Stored data entries
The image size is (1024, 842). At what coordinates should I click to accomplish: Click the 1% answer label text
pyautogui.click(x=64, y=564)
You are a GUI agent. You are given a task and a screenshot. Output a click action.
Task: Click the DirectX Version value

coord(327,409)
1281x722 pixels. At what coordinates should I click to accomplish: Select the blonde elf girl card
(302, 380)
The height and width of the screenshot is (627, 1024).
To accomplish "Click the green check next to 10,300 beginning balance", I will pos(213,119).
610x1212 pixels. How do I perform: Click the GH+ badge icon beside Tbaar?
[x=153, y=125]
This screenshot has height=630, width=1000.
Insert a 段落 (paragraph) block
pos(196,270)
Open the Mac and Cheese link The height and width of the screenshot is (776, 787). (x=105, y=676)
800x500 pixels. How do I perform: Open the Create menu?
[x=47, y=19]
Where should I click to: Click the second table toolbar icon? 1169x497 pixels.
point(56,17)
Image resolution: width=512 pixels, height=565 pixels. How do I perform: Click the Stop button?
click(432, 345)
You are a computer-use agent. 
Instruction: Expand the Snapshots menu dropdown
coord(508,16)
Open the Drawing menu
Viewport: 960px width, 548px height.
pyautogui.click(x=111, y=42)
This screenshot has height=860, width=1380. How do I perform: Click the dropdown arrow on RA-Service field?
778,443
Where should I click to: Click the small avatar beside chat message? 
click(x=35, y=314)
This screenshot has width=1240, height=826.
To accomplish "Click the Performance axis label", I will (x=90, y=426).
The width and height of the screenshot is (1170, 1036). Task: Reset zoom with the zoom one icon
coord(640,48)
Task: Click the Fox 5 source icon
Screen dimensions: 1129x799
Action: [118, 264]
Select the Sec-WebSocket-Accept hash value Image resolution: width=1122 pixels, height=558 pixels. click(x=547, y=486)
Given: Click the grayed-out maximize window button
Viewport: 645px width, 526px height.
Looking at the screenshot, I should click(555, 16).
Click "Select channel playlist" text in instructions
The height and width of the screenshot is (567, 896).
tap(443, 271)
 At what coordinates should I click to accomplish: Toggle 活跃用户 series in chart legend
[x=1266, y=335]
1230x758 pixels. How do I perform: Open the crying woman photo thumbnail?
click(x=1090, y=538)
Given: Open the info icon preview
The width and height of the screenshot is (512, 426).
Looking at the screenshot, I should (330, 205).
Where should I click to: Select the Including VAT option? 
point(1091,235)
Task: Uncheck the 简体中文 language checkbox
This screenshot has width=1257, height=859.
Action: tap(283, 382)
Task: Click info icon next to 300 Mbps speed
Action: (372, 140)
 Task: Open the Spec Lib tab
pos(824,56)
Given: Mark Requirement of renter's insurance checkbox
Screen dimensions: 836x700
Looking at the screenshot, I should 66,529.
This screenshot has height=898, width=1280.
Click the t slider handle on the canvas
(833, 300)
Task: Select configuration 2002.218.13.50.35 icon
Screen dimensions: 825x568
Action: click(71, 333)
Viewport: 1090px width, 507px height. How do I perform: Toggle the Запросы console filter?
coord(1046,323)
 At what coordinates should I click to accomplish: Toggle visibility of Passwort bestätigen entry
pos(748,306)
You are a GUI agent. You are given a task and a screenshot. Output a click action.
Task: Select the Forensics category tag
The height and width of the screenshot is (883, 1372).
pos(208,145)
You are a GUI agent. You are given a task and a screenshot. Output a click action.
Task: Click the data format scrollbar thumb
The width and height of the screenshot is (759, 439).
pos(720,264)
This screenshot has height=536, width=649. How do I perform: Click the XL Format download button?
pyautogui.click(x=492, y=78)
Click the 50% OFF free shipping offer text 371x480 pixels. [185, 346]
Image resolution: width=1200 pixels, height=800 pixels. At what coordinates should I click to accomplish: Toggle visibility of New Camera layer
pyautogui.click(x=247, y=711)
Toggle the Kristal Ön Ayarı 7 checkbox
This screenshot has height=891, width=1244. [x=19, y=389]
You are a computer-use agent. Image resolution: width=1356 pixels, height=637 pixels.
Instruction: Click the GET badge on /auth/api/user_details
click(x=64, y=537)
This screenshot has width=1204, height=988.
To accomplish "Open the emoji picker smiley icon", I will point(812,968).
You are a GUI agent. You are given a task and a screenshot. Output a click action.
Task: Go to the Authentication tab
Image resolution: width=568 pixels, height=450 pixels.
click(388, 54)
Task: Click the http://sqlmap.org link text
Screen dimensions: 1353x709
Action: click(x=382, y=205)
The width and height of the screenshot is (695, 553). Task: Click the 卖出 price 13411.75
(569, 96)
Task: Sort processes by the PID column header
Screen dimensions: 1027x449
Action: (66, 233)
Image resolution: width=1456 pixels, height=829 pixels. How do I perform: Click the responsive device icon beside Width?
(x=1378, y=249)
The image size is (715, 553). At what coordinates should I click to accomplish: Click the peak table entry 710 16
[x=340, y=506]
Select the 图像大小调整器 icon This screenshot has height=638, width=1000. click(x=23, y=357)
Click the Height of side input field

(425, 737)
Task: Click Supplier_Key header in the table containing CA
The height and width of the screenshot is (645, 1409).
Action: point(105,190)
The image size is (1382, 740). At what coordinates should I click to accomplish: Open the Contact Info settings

Task to carry out
The records above are to be duplicated word for word.

Exercise result
The image size is (1024, 842). At what coordinates should I click to accomplish: Click the 1% answer label text
pyautogui.click(x=64, y=564)
You are a GUI agent. You are given a task and a screenshot. Output a click action.
Task: Click the DirectX Version value

coord(327,409)
1281x722 pixels. At what coordinates should I click to accomplish: Select the blonde elf girl card
(302, 380)
The height and width of the screenshot is (627, 1024).
To accomplish "Click the green check next to 10,300 beginning balance", I will pos(213,119).
610x1212 pixels. How do I perform: Click the GH+ badge icon beside Tbaar?
[x=153, y=125]
This screenshot has height=630, width=1000.
Insert a 段落 (paragraph) block
pos(196,270)
Open the Mac and Cheese link The height and width of the screenshot is (776, 787). (x=105, y=676)
800x500 pixels. How do I perform: Open the Create menu?
[x=47, y=19]
Where should I click to: Click the second table toolbar icon? 1169x497 pixels.
point(56,17)
Image resolution: width=512 pixels, height=565 pixels. How do I perform: Click the Stop button?
click(432, 345)
You are a computer-use agent. 
Instruction: Expand the Snapshots menu dropdown
coord(508,16)
Open the Drawing menu
Viewport: 960px width, 548px height.
pyautogui.click(x=111, y=42)
This screenshot has height=860, width=1380. How do I perform: Click the dropdown arrow on RA-Service field?
778,443
Where should I click to: Click the small avatar beside chat message? 
click(x=35, y=314)
This screenshot has width=1240, height=826.
To accomplish "Click the Performance axis label", I will (x=90, y=426).
The width and height of the screenshot is (1170, 1036). Task: Reset zoom with the zoom one icon
coord(640,48)
Task: Click the Fox 5 source icon
Screen dimensions: 1129x799
Action: [118, 264]
Select the Sec-WebSocket-Accept hash value Image resolution: width=1122 pixels, height=558 pixels. click(x=547, y=486)
Given: Click the grayed-out maximize window button
Viewport: 645px width, 526px height.
Looking at the screenshot, I should click(555, 16).
Click "Select channel playlist" text in instructions
The height and width of the screenshot is (567, 896).
tap(443, 271)
 At what coordinates should I click to accomplish: Toggle 活跃用户 series in chart legend
[x=1266, y=335]
1230x758 pixels. How do I perform: Open the crying woman photo thumbnail?
click(x=1090, y=538)
Given: Open the info icon preview
The width and height of the screenshot is (512, 426).
Looking at the screenshot, I should (330, 205).
Where should I click to: Select the Including VAT option? 
point(1091,235)
Task: Uncheck the 简体中文 language checkbox
This screenshot has width=1257, height=859.
Action: tap(283, 382)
Task: Click info icon next to 300 Mbps speed
Action: (372, 140)
 Task: Open the Spec Lib tab
pos(824,56)
Given: Mark Requirement of renter's insurance checkbox
Screen dimensions: 836x700
Looking at the screenshot, I should 66,529.
This screenshot has height=898, width=1280.
Click the t slider handle on the canvas
(833, 300)
Task: Select configuration 2002.218.13.50.35 icon
Screen dimensions: 825x568
Action: click(71, 333)
Viewport: 1090px width, 507px height. How do I perform: Toggle the Запросы console filter?
coord(1046,323)
 At what coordinates should I click to accomplish: Toggle visibility of Passwort bestätigen entry
pos(748,306)
You are a GUI agent. You are given a task and a screenshot. Output a click action.
Task: Select the Forensics category tag
The height and width of the screenshot is (883, 1372).
pos(208,145)
You are a GUI agent. You are given a task and a screenshot. Output a click action.
Task: Click the data format scrollbar thumb
The width and height of the screenshot is (759, 439).
pos(720,264)
This screenshot has height=536, width=649. How do I perform: Click the XL Format download button?
pyautogui.click(x=492, y=78)
Click the 50% OFF free shipping offer text 371x480 pixels. [185, 346]
Image resolution: width=1200 pixels, height=800 pixels. At what coordinates should I click to accomplish: Toggle visibility of New Camera layer
pyautogui.click(x=247, y=711)
Toggle the Kristal Ön Ayarı 7 checkbox
This screenshot has height=891, width=1244. [x=19, y=389]
You are a computer-use agent. Image resolution: width=1356 pixels, height=637 pixels.
Instruction: Click the GET badge on /auth/api/user_details
click(x=64, y=537)
This screenshot has width=1204, height=988.
To accomplish "Open the emoji picker smiley icon", I will point(812,968).
You are a GUI agent. You are given a task and a screenshot. Output a click action.
Task: Go to the Authentication tab
Image resolution: width=568 pixels, height=450 pixels.
click(388, 54)
Task: Click the http://sqlmap.org link text
Screen dimensions: 1353x709
Action: click(x=382, y=205)
The width and height of the screenshot is (695, 553). Task: Click the 卖出 price 13411.75
(569, 96)
Task: Sort processes by the PID column header
Screen dimensions: 1027x449
Action: (66, 233)
Image resolution: width=1456 pixels, height=829 pixels. How do I perform: Click the responsive device icon beside Width?
(x=1378, y=249)
The image size is (715, 553). At what coordinates should I click to accomplish: Click the peak table entry 710 16
[x=340, y=506]
Select the 图像大小调整器 icon This screenshot has height=638, width=1000. click(x=23, y=357)
Click the Height of side input field

(425, 737)
Task: Click Supplier_Key header in the table containing CA
The height and width of the screenshot is (645, 1409).
Action: point(105,190)
The image size is (1382, 740). At what coordinates should I click to accomplish: Open the Contact Info settings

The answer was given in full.